Through the ILM team’s work on BLAs, we found that these intractable problems could only be addressed if careful attention was paid to the design and then implementation of these agreements. A first difficulty at the design level is to choose the sector carefully, figuring out whether the labor needs are temporary or permanent, if the skills requested are available in sending countries or require additional training before and upon arrival, etc. The next and subsequent challenge is to ensure the commercial viability of the scheme, which involves finding relevant cost-sharing mechanisms between the different stakeholders to ensure fairness and avoid overstaying; setting a relevant duration for workers’ stay and allowing for repeated stays for temporary migrants who comply with the terms of their contract; selecting workers with the relevant skill profile to avoid over qualification for the positions offered; meeting private sector needs and adjusting the program to labor market conditions as these evolve.

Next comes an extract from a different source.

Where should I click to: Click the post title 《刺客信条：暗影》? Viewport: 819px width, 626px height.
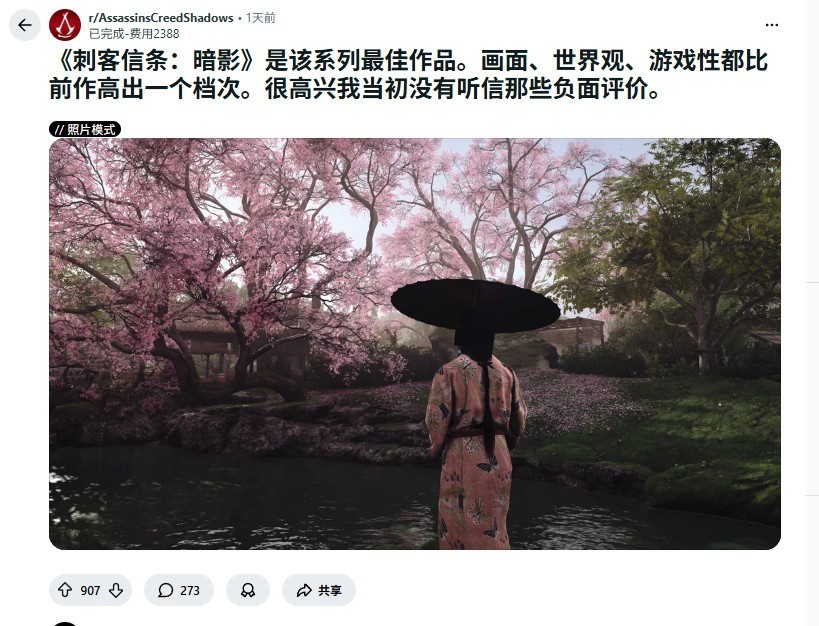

The main implementation challenge is then to ensure that regular collaboration spaces are organized between public agencies and non-state actors on both sides – including employers, workers, private recruiters and diaspora members - to discuss and solve practical issues together. In particular, involving local and sectoral federations of employers early on allows for better identifying their skill needs, prospecting job offers and organizing recruitment in safe and effective ways. Labor sending countries’ governments alone often lack the resources, networks and know how to prospect job offers and maintain a presence abroad in order to build sustainable relationships with employers in destination markets.
We are now entering a truly exciting phase of our work. We are trying to take all the lessons that we’ve learnt and apply them to the design of new bilateral schemes between the Maghreb and Europe. We are working with receiving countries and employers to understand the demand side and with sending countries to assess their supply readiness. No surprise that even what looks like a perfect match from afar turns out to need policy and capacity building advice and assistance to actually bring demand and supply together. Our role has been welcomed here on three counts: in creating an environment where such conversations about supply-demand matching can occur in a frank and constructive manner; identifying and filling key capacity gaps on the sending side; and in being able to tie into the Bank’s work on labor markets such as our work on Active Labor Market Policies or in strengthening domestic employment and vocational training institutes. These three elements are helping to put some of the sorely needed trust and confidence back into forging such agreements in these migratory corridors. As every Tango dancer knows well, before partners can dance together they must first learn to walk together to the music.